Jukka Rahja (1887 – 31 August 1920) was a Russian and Finnish Bolshevik. He was killed by the Petrograd Opposition.

Born in Kronstadt, Russian Empire, Jukka was the brother of Eino Rahja and Jaakko Rahja. Their father was a Finnish dockworker, Aappo Rahja.

He joined the Russian Social Democratic Labour Party in 1903. He was also active in the Finnish labour youth movement. He was active in the 1905 Revolution working as part of the Bolshevik faction in Kronstadt. Following the defeat of the revolution, he fled to Kuopio, Finland and became active in the socialist movement there. In 1913 he returned to St Petersburg, and went on to become active amongst the Petrograd Bolsheviks. After the October Revolution he was sent to Finland to organise the Red Guards. As the Finnish Civil War begun, Rahja was wounded in the Battle of Kämärä and was hospitalized until the end of war in May 1918. Following the defeat, Rahja fled to the Russian SFSR and became a founding member of the Finnish Communist Party (SKP). He was a delegate for the SKP and the First and Second congresses of the Third International.

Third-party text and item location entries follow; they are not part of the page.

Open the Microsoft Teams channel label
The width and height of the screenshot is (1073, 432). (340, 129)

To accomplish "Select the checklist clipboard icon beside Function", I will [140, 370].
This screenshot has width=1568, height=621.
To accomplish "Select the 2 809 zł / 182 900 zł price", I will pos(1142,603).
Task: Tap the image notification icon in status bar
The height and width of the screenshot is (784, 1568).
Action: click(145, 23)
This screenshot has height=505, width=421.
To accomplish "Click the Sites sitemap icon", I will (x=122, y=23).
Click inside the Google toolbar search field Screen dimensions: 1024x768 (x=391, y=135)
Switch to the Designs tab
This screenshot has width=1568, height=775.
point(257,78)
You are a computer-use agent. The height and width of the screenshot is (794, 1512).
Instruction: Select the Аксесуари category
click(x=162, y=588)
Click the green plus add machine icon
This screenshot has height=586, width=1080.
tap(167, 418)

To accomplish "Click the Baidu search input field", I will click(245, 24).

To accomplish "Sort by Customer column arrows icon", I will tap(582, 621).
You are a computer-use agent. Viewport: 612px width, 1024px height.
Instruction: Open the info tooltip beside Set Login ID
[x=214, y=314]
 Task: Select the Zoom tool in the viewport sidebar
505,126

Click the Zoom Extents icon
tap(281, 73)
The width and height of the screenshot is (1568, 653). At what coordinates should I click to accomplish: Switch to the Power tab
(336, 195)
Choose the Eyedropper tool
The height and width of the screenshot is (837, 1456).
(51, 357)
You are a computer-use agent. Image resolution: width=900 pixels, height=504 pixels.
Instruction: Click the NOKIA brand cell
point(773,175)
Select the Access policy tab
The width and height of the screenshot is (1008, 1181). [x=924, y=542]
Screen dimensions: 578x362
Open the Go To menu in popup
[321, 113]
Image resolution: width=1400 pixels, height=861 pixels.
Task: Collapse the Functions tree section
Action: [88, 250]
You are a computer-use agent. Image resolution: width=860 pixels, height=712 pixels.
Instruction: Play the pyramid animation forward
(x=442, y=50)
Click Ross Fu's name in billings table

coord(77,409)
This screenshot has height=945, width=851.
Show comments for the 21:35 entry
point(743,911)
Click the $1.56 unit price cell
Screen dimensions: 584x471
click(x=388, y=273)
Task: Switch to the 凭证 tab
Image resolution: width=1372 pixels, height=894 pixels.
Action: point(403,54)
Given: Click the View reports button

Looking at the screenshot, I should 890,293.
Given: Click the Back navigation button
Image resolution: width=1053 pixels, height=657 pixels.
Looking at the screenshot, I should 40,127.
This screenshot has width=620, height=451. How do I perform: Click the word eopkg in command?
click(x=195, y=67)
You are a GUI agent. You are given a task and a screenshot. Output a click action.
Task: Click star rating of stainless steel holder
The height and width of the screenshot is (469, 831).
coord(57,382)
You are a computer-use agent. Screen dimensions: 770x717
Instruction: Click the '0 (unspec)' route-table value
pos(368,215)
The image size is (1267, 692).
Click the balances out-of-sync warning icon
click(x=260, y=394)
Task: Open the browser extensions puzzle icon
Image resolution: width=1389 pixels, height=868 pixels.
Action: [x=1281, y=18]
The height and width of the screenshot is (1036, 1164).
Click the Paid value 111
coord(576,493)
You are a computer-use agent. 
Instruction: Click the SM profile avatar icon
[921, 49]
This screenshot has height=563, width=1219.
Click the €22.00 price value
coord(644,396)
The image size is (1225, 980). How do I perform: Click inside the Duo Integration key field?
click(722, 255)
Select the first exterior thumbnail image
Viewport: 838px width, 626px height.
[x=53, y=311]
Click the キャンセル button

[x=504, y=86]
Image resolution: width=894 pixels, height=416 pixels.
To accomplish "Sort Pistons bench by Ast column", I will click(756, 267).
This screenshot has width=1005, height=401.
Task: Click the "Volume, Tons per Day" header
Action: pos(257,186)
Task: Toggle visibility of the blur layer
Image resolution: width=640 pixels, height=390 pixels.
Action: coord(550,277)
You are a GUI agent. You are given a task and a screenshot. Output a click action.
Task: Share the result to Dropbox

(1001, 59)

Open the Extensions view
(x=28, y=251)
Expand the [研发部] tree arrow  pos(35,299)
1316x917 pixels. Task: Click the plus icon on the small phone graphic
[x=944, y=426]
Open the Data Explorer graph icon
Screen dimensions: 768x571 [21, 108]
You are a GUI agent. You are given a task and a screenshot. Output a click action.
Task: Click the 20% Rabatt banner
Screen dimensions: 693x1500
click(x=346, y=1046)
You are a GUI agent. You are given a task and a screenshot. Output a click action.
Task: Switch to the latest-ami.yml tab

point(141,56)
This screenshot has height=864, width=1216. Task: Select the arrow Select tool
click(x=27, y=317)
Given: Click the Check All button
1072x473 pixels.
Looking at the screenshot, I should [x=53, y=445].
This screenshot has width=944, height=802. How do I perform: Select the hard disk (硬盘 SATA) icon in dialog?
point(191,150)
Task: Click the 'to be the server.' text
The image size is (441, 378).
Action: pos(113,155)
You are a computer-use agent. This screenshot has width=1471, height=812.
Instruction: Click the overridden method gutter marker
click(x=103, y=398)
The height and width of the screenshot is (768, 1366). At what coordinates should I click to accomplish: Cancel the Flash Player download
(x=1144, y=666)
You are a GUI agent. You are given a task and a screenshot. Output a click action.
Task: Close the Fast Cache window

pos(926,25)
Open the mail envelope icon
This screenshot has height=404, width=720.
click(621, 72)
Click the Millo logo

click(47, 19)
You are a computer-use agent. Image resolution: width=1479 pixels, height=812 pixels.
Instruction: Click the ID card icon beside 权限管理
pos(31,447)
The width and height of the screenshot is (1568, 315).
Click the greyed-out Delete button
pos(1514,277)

On 31 August 1920, during the Kuusinen Club Incident in Petrograd, Rahja was murdered by the Petrograd Opposition, a faction within the SKP. This so-called "revolver opposition" consisted mainly of students of the Petrograd Red Officer School.

The word "Rahjaism" was used to describe the politics of the brothers, who were usually in conflict with their comrades and attracted many enemies. The Rahjas were involved in smuggling, black-marketing, horse-trading and counterfeiting, for example, and they were accused of corruption, an extravagant life and drunkenness in the SKP.